7.     Governing law and jurisdiction

                   a.    These Terms and Conditions are governed by and construed                                  under New South Wales law.

                   b.    Any legal action in relation to this document against any party or                            its property may be brought in any court of competent jurisdiction                            New South Wales.

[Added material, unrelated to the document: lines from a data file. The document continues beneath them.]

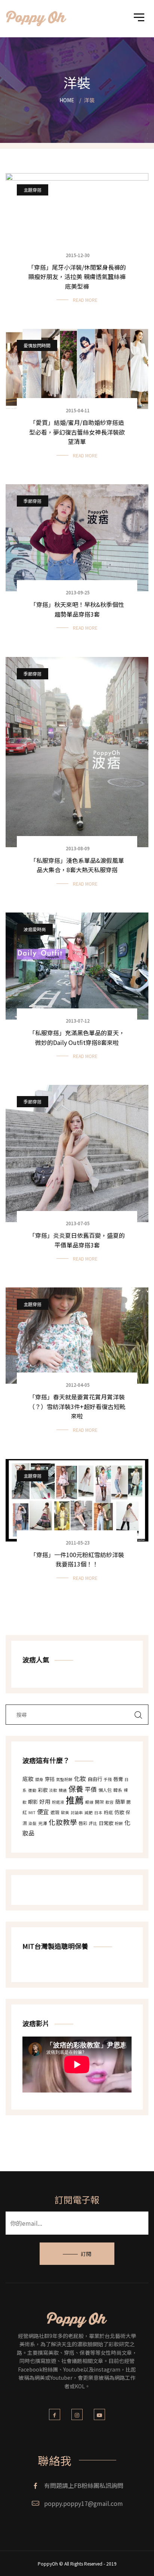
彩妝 (42, 1789)
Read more (85, 300)
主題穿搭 (32, 190)
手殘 (108, 1779)
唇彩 (82, 1823)
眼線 (89, 1802)
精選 (63, 1790)
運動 (32, 1790)
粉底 (108, 1812)
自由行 (94, 1778)
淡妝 (53, 1790)
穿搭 (50, 1778)
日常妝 (106, 1823)
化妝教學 (63, 1822)
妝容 (109, 1802)
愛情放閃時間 (37, 345)
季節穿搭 (32, 501)
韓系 (117, 1790)
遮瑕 (54, 1812)
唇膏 (118, 1778)
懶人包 (105, 1790)
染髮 (32, 1823)
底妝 (28, 1778)
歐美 (65, 1812)
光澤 (42, 1823)
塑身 (39, 1779)
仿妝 (119, 1812)
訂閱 (86, 2253)
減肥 (88, 1812)
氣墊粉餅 (64, 1779)
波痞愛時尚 (35, 929)
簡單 (120, 1801)
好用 (44, 1801)
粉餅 (119, 1823)
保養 (75, 1788)
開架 (99, 1802)
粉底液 (58, 1802)
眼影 (33, 1801)
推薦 (75, 1799)
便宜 (43, 1811)
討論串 (77, 1812)
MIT (32, 1812)
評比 (93, 1823)
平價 (91, 1789)
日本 (98, 1812)
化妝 (80, 1778)
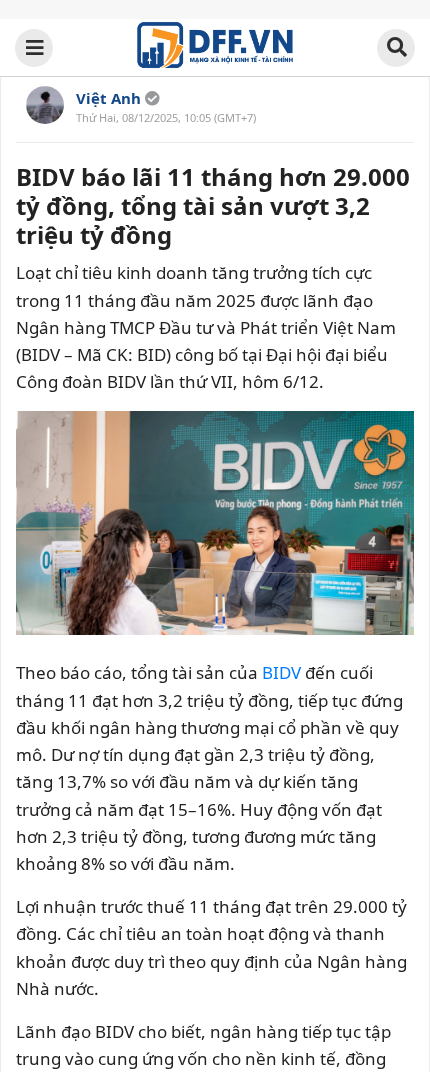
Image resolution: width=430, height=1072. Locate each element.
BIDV (281, 672)
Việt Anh (108, 98)
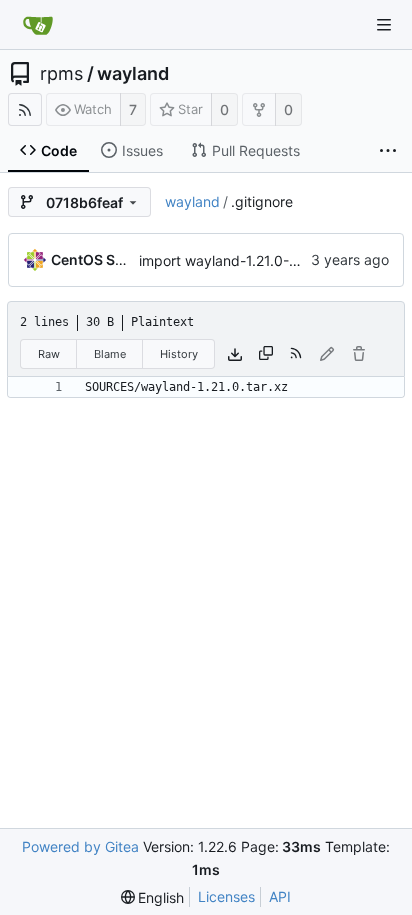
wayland (133, 74)
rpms (61, 74)
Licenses (226, 896)
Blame (110, 354)
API (280, 896)
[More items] (388, 151)
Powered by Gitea (80, 846)
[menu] (153, 897)
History (179, 354)
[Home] (38, 25)
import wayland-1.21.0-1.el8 (229, 260)
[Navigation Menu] (384, 25)
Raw (49, 354)
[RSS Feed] (25, 109)
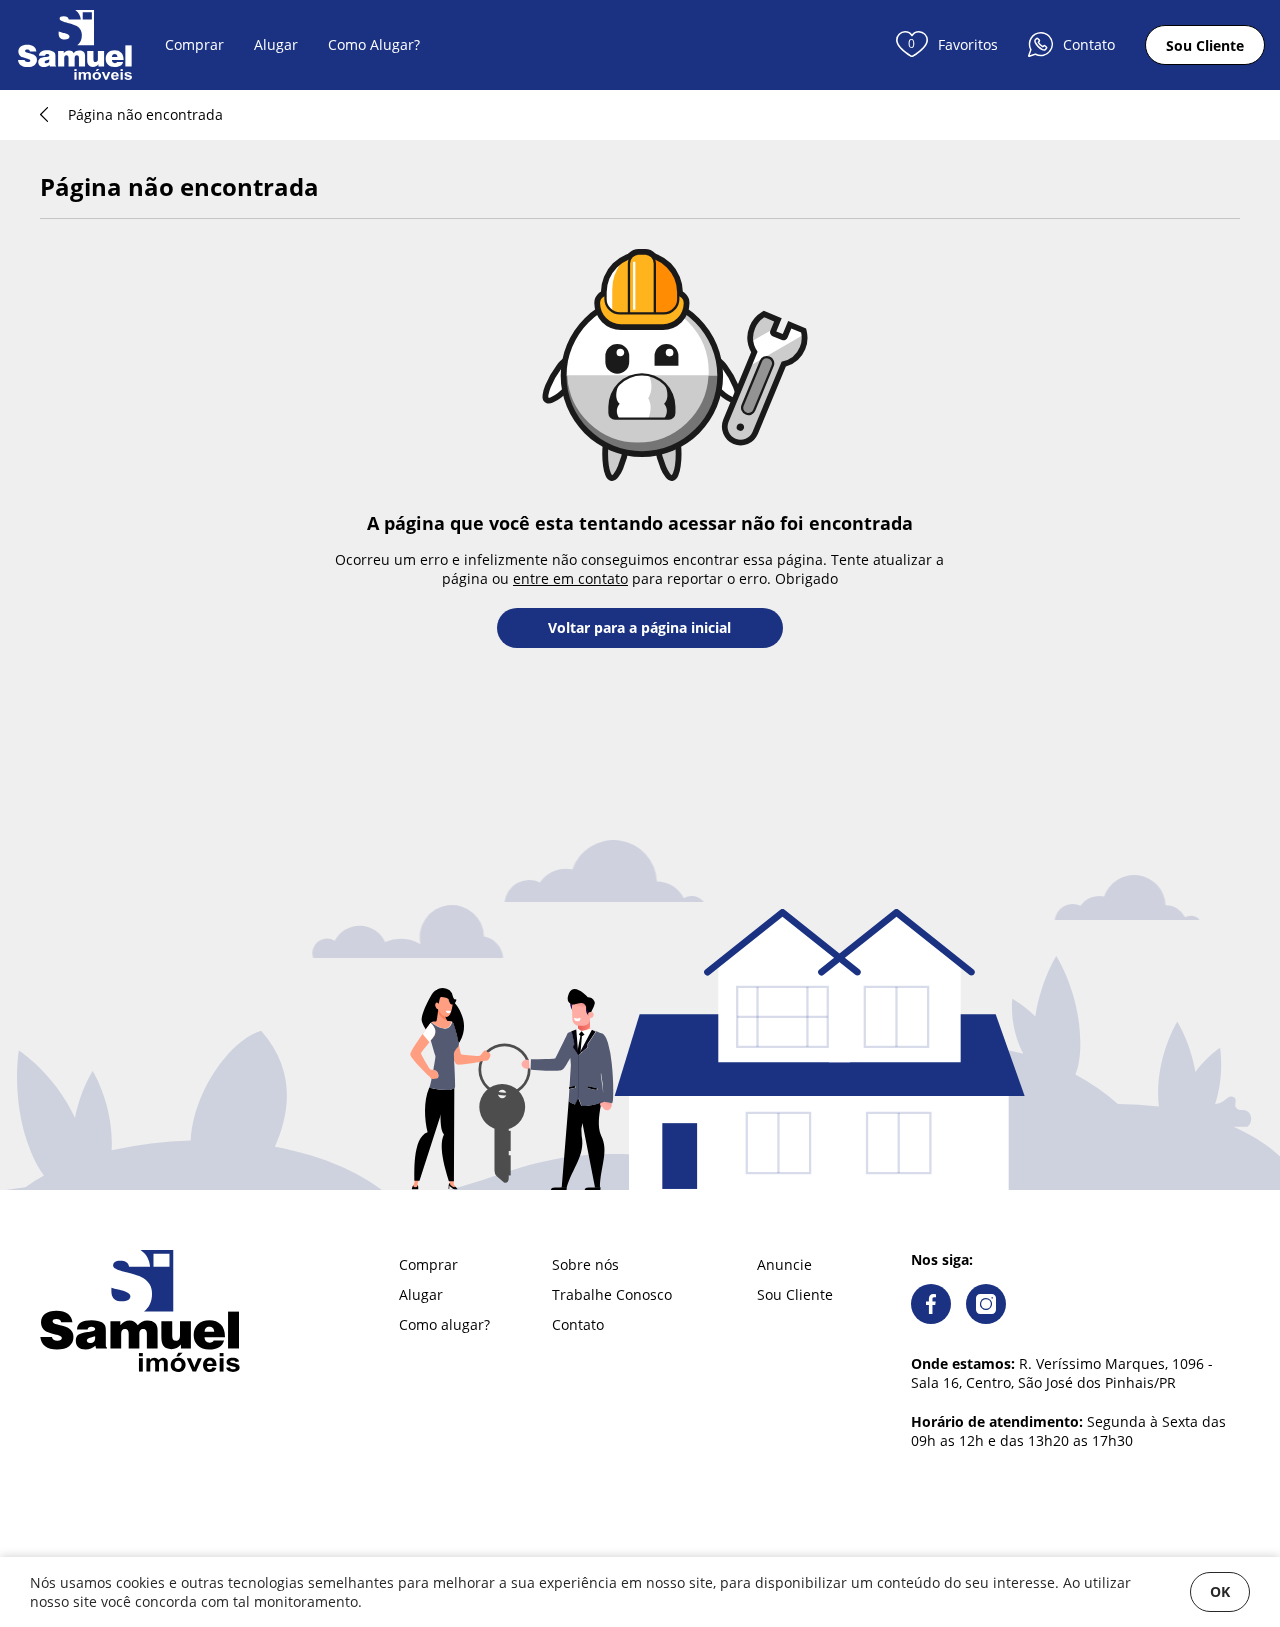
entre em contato (570, 578)
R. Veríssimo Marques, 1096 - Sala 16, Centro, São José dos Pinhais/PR (1062, 1373)
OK (1220, 1591)
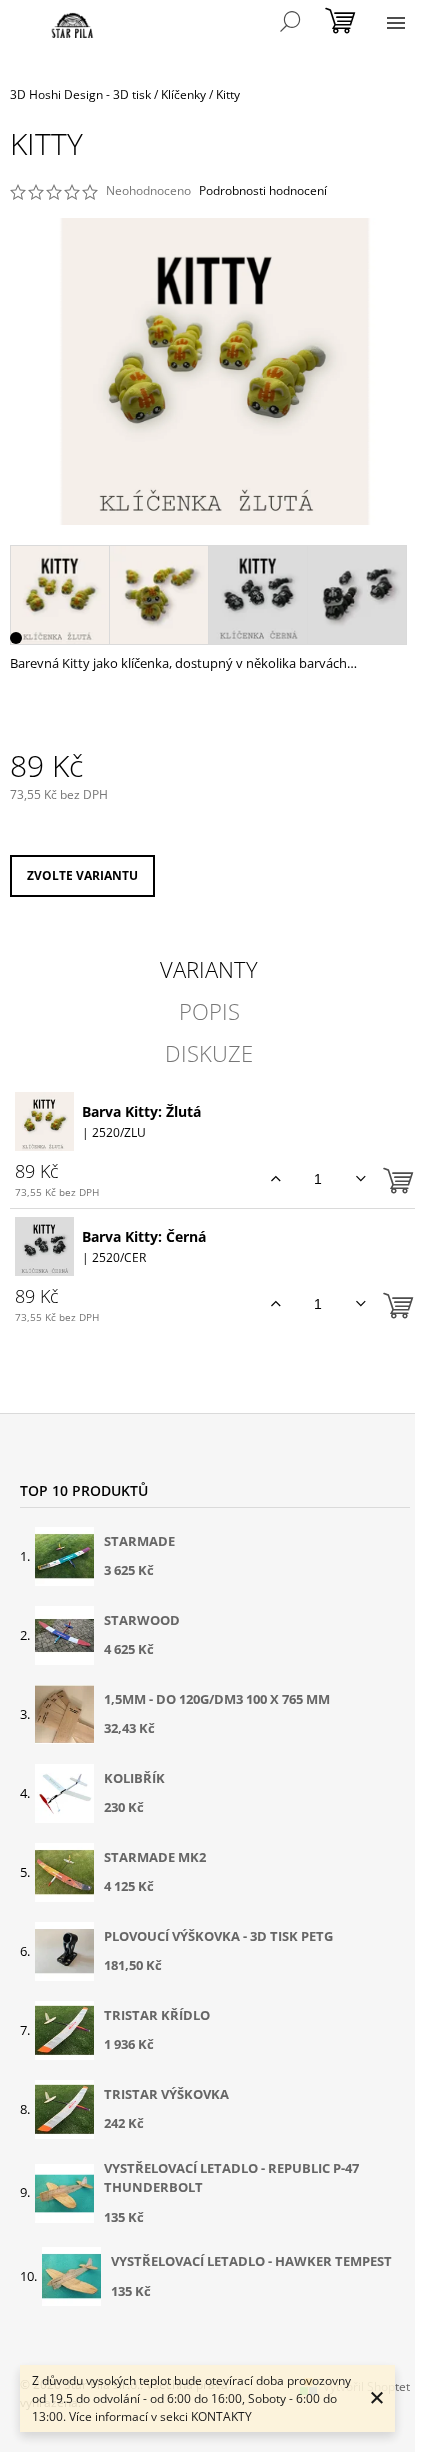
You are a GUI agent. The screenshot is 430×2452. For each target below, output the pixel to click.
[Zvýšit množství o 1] (275, 1179)
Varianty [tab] (209, 969)
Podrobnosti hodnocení (263, 191)
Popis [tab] (209, 1011)
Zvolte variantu (82, 875)
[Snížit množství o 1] (360, 1179)
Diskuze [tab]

                   c.    By acceptance of these Terms and Conditions, each party                                        irrevocably, generally and unconditionally submits to the                                          non‑exclusive jurisdiction of any court specified in this clause in                              relation to both itself and its property.

8.     Severability

                    a.    Any provision of these Terms and Conditions that is held to be                                 illegal, invalid, void, voidable or unenforceable must be read                                   down to the extent necessary to ensure that it is not illegal,                                     invalid, void, voidable or unenforceable.

                    b.    If it is not possible to read down a provision as required by this                               clause, part or all of the clause of this deed that is unlawful or                                 unenforceable will be severed from these Terms and Conditions                             and the remaining provisions continue in force.